◆ About this task:
Copy the lines below, beginning with the one that contains "Image resolution: width=868 pixels, height=446" and continuing through the final line, exactly as written and with no other lines.

[Items from a data source]
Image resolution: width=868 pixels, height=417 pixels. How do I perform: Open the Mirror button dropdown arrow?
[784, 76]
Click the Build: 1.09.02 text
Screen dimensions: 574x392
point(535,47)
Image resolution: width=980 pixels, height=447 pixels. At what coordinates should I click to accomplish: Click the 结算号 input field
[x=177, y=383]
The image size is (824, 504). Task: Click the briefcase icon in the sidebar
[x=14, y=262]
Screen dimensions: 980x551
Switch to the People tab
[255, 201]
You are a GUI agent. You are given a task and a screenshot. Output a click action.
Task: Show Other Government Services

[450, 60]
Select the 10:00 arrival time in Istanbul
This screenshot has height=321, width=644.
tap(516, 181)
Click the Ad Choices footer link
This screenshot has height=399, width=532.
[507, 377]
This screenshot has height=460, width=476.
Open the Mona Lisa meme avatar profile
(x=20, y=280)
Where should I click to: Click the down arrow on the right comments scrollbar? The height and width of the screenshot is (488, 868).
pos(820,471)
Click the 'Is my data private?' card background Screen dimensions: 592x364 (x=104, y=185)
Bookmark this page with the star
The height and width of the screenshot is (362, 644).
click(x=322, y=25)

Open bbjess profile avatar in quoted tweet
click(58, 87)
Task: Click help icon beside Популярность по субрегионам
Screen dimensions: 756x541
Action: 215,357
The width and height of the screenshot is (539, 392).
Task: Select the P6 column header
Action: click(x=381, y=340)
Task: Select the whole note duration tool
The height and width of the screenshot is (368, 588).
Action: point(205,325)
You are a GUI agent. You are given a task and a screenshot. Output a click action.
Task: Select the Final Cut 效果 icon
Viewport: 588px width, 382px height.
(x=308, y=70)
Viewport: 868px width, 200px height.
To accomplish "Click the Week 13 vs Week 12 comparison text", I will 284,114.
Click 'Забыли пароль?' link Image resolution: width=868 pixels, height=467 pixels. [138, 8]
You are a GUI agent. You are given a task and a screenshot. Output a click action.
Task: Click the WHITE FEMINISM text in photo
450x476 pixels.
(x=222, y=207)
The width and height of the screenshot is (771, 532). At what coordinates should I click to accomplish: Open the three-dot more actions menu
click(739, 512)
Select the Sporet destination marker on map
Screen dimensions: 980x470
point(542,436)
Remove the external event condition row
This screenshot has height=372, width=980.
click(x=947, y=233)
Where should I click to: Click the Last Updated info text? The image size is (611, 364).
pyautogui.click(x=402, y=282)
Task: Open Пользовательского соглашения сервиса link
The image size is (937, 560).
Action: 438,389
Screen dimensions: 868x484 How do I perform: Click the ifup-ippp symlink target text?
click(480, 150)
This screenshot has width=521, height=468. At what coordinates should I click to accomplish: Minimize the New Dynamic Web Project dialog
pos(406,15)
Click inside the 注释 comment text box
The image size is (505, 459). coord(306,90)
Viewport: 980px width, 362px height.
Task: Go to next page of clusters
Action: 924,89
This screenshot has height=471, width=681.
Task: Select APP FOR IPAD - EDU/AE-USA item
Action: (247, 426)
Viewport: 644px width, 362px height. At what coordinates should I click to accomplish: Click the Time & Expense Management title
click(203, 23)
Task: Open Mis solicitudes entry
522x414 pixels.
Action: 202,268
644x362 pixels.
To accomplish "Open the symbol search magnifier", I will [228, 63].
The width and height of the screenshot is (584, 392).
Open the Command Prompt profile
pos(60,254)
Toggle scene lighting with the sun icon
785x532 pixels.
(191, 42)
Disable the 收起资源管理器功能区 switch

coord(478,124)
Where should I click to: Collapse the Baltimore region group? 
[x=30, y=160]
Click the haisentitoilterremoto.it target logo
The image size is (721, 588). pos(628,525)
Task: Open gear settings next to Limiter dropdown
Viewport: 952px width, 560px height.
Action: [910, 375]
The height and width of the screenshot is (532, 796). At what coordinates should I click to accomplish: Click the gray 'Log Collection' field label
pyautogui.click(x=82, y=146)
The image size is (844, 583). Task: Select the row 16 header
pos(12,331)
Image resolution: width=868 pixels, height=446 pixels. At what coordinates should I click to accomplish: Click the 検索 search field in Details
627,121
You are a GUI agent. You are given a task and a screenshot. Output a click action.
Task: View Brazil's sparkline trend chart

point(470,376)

◆ Answer area:
Image resolution: width=868 pixels, height=446 pixels. At what coordinates should I click to accomplish: Click the 検索 search field in Details
627,121
You are a GUI agent. You are given a task and a screenshot. Output a click action.
Task: View Brazil's sparkline trend chart

point(470,376)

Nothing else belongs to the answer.